Rewrite the rows from the line with "Screen dimensions: 1032x581" up to and including the line with "Action: (16, 15)", replacing "address bar" with "URL bar" and leaving everything else unchanged.

▼▼▼

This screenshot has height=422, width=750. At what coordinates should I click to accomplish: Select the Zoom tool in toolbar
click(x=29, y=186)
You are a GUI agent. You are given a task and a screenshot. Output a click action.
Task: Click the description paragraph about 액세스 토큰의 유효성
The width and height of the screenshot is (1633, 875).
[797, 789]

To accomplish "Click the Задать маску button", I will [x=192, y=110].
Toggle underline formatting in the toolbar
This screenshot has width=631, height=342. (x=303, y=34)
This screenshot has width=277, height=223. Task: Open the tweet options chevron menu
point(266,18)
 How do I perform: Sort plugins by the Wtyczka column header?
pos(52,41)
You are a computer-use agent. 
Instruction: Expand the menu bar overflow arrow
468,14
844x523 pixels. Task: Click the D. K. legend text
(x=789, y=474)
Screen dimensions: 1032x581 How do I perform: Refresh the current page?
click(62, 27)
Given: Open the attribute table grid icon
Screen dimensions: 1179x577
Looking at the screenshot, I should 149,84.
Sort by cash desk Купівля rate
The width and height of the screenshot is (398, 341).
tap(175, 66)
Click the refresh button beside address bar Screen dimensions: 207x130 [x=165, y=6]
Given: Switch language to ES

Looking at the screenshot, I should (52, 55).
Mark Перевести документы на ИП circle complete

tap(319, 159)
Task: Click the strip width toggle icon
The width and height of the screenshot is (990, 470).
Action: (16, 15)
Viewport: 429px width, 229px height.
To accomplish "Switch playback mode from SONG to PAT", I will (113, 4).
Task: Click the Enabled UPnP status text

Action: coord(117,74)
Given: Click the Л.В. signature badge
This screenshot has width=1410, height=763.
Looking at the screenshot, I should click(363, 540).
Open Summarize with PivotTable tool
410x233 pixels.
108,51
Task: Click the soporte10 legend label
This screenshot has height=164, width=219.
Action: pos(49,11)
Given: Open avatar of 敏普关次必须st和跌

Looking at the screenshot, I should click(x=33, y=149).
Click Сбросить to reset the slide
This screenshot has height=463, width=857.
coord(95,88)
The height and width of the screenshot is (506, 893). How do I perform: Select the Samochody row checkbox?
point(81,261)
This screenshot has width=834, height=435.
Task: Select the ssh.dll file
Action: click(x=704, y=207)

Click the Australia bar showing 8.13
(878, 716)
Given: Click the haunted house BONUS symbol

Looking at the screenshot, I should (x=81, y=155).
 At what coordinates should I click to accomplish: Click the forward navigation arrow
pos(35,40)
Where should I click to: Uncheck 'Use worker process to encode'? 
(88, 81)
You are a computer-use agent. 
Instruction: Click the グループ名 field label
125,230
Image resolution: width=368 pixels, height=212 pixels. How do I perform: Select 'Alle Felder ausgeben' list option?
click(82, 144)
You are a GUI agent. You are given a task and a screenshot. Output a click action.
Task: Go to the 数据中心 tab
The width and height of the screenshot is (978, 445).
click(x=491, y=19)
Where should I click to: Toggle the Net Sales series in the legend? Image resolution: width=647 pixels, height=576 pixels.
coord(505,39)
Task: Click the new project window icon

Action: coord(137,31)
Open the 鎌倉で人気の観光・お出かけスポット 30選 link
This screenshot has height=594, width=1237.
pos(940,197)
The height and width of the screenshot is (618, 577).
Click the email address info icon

▲▲▲

__Task answer__:
Screen dimensions: 1032x581 How do I perform: Refresh the current page?
click(62, 27)
Given: Open the attribute table grid icon
Screen dimensions: 1179x577
Looking at the screenshot, I should 149,84.
Sort by cash desk Купівля rate
The width and height of the screenshot is (398, 341).
tap(175, 66)
Click the refresh button beside URL bar Screen dimensions: 207x130 [x=165, y=6]
Given: Switch language to ES

Looking at the screenshot, I should (52, 55).
Mark Перевести документы на ИП circle complete

tap(319, 159)
Task: Click the strip width toggle icon
The width and height of the screenshot is (990, 470).
Action: (16, 15)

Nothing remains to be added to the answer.